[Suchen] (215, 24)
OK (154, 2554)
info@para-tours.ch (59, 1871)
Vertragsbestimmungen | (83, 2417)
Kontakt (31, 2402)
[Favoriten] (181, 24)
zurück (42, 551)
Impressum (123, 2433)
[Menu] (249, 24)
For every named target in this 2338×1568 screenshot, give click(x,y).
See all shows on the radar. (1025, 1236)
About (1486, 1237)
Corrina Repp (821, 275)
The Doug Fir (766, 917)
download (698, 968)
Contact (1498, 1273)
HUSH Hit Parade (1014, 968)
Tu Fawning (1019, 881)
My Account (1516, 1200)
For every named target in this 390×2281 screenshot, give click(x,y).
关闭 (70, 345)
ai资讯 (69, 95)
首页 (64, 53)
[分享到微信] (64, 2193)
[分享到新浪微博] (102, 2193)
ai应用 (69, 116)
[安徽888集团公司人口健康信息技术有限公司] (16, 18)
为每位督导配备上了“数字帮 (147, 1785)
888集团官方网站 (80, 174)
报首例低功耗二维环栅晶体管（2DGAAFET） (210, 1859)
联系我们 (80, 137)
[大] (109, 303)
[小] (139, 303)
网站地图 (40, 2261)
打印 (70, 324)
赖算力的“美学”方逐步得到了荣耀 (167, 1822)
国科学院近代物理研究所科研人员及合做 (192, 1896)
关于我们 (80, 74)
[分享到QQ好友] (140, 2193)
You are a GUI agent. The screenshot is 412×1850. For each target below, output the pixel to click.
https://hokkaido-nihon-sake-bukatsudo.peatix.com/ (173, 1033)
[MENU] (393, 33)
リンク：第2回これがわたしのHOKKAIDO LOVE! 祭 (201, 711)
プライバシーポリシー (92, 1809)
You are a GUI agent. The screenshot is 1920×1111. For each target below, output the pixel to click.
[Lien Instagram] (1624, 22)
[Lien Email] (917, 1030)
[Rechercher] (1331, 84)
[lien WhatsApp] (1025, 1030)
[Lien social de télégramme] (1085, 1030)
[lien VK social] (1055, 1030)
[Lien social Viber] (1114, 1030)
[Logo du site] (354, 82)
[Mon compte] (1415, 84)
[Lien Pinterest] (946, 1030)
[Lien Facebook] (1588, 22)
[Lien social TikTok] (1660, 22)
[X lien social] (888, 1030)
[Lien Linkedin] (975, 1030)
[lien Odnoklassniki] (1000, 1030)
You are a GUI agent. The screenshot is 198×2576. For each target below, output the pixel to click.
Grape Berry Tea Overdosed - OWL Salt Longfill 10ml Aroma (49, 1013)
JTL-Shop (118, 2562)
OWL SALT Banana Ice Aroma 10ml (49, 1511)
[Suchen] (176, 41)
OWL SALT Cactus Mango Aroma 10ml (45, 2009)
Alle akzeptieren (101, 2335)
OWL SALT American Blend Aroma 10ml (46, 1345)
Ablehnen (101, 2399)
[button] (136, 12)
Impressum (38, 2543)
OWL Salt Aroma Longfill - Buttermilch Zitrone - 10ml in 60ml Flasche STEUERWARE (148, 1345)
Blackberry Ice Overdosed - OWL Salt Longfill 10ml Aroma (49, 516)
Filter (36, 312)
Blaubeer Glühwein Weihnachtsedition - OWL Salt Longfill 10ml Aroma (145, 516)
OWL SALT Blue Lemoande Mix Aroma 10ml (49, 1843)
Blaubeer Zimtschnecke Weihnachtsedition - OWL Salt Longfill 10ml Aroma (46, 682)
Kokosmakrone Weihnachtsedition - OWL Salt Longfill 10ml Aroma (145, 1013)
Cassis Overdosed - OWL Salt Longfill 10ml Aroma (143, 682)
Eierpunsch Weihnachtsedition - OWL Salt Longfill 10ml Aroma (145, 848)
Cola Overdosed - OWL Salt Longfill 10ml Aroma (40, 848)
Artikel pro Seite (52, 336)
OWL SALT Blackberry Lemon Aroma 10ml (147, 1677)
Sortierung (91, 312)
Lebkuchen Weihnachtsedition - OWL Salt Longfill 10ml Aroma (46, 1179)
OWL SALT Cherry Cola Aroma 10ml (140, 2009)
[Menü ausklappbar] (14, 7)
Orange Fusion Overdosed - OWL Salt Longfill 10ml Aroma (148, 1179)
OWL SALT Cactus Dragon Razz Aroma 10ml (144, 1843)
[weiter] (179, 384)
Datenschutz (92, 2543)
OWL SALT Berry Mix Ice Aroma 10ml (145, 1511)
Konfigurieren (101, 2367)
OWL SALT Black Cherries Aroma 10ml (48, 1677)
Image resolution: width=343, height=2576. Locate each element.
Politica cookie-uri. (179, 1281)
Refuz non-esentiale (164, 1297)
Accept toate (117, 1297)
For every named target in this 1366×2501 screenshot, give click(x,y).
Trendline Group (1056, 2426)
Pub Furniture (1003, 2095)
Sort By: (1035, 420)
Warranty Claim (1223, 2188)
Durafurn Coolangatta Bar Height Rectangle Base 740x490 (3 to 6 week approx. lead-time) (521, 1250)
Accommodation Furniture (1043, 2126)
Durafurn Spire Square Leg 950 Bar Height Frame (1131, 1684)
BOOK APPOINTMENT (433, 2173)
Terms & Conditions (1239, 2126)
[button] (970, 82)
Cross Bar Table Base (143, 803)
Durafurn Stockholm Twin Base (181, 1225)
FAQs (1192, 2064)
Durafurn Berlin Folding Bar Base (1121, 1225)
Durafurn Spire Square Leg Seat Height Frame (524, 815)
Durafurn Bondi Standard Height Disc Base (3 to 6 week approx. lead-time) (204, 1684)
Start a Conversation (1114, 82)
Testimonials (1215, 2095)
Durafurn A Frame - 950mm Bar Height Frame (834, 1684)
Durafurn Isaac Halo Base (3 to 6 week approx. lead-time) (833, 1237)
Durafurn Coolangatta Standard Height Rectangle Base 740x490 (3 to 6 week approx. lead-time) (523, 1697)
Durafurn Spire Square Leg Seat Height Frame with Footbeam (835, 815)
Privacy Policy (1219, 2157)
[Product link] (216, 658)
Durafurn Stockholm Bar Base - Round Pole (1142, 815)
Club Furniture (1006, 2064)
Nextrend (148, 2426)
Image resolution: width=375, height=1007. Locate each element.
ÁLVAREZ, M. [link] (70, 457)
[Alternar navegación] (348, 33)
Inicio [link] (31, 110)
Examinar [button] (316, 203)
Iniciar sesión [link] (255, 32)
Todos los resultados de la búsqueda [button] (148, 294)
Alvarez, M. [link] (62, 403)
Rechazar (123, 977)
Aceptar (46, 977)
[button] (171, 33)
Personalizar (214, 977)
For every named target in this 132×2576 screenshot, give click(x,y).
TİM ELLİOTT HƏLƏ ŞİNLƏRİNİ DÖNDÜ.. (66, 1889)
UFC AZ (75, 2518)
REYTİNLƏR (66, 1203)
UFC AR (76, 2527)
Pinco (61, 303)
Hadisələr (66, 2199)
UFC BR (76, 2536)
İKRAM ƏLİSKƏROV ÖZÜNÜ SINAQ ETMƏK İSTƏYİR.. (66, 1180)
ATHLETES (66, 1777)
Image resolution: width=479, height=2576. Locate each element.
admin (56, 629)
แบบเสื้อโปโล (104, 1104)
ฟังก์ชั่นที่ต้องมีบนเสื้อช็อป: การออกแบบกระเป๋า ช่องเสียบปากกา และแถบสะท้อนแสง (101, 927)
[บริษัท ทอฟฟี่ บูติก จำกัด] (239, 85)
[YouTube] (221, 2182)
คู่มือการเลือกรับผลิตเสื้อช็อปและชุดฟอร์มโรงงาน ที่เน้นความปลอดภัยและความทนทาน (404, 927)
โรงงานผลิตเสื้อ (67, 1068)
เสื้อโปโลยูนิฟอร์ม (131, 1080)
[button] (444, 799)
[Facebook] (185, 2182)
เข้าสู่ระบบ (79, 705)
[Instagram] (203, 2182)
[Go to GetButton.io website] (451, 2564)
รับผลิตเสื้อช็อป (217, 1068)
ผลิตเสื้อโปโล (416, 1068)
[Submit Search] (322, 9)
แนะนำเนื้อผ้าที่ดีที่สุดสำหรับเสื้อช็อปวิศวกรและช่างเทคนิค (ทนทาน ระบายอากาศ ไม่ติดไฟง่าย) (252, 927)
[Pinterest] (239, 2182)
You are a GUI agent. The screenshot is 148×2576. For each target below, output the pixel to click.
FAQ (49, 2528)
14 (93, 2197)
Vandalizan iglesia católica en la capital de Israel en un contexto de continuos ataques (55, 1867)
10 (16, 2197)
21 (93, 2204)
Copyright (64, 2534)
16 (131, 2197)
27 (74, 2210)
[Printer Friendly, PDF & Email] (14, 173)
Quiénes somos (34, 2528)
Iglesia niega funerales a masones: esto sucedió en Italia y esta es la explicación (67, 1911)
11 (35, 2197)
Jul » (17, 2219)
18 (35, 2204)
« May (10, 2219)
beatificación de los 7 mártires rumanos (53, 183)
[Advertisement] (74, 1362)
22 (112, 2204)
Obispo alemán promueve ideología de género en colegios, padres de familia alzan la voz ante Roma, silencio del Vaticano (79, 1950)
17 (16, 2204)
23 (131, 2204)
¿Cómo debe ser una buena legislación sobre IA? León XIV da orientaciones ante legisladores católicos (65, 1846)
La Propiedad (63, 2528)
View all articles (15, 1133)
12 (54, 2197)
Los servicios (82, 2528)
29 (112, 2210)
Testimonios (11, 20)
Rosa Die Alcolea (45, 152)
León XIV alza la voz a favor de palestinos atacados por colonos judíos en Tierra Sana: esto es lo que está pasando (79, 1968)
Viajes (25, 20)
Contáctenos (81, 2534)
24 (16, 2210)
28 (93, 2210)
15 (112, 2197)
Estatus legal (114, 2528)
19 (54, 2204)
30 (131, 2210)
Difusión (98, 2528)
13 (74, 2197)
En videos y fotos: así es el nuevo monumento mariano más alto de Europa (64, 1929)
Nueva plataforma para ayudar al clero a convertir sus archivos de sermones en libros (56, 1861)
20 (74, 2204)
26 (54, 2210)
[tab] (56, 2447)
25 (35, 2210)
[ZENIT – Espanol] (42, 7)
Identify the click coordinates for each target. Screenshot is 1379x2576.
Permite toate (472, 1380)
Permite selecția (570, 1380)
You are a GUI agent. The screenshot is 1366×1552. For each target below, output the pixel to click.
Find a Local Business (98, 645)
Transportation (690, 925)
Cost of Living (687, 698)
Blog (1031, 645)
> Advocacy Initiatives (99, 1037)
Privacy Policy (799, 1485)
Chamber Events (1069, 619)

________________

## What is required:
Beginning with the very first line of the material, please return exactly each line down to and including the one with "My Account (1516, 1200)".

## Result:
[Suchen] (215, 24)
OK (154, 2554)
info@para-tours.ch (59, 1871)
Vertragsbestimmungen | (83, 2417)
Kontakt (31, 2402)
[Favoriten] (181, 24)
zurück (42, 551)
Impressum (123, 2433)
[Menu] (249, 24)
For every named target in this 2338×1568 screenshot, give click(x,y).
See all shows on the radar. (1025, 1236)
About (1486, 1237)
Corrina Repp (821, 275)
The Doug Fir (766, 917)
download (698, 968)
Contact (1498, 1273)
HUSH Hit Parade (1014, 968)
Tu Fawning (1019, 881)
My Account (1516, 1200)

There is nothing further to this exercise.